My son confided in me that he didn’t want to create any family tension but also preferred not to continue dating her. I advised him to make his own choices regarding his dating life.
Fast forward two decades, and both she and her brother still act cold and dismissive towards me.
At a recent funeral, I extended an invitation to the nephew to visit, to which he bluntly replied, “it will never happen.” His words stung.
I’ve discussed their behavior with my husband, who simply suggests we keep our distance. Although their mother is no longer with us, we will soon encounter them again at a family funeral. The thought fills me with dread, and I’d prefer to avoid the event altogether.
However, my husband insists I attend, despite the four-hour drive. Should I approach them to discuss their hostility, or is it better to continue ignoring them? After all, our paths cross only every few years.
– Talked About Aunt
DEAR AUNT: If you choose to go to the funeral to support your husband, you don’t have to engage with the adult children who have been unkind to you. It takes a lot of energy for them to hold such a deep grudge over a failed relationship (if one can call five dates that). That’s clearly an engine that is going to run whether you put gas in it or not.
At this point, it’s probably wise to chalk this up to a “them problem.” I know it hurts to be condescended to, but I think you’ll be setting yourself up for more hurt by trying to push a conversation, especially since they have so far resisted having one.

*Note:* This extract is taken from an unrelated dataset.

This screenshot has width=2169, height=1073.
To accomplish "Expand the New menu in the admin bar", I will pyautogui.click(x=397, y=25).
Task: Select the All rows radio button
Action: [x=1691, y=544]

Since you don’t have to see them very much outside of this funeral, try as best you can to put them and this relationship out of your mind. Some people just don’t mix, and, from your telling, you have nothing to make amends for. Best to just say, “I’m sorry for your loss” and then go be with people who respect you – your husband, his second sister, and others.
Dear Eric: I have been best friends with “Vera” for more than 35 years. She was a great support when I went through a divorce in my late 30s and always was insightful. Throughout our friendship she was always trying to “help” everyone and in the majority of cases it was unsolicited and unwanted.
Over the years, I have watched her friends distance themselves by severely limiting how often they interact with Vera. Several of her siblings are a mess and she has always bailed them out.
I am now almost 68 years old and Vera has worn me out. I found that if I speak with her more often than every five to six weeks, she cannot control herself and offers unsolicited advice and suggestions.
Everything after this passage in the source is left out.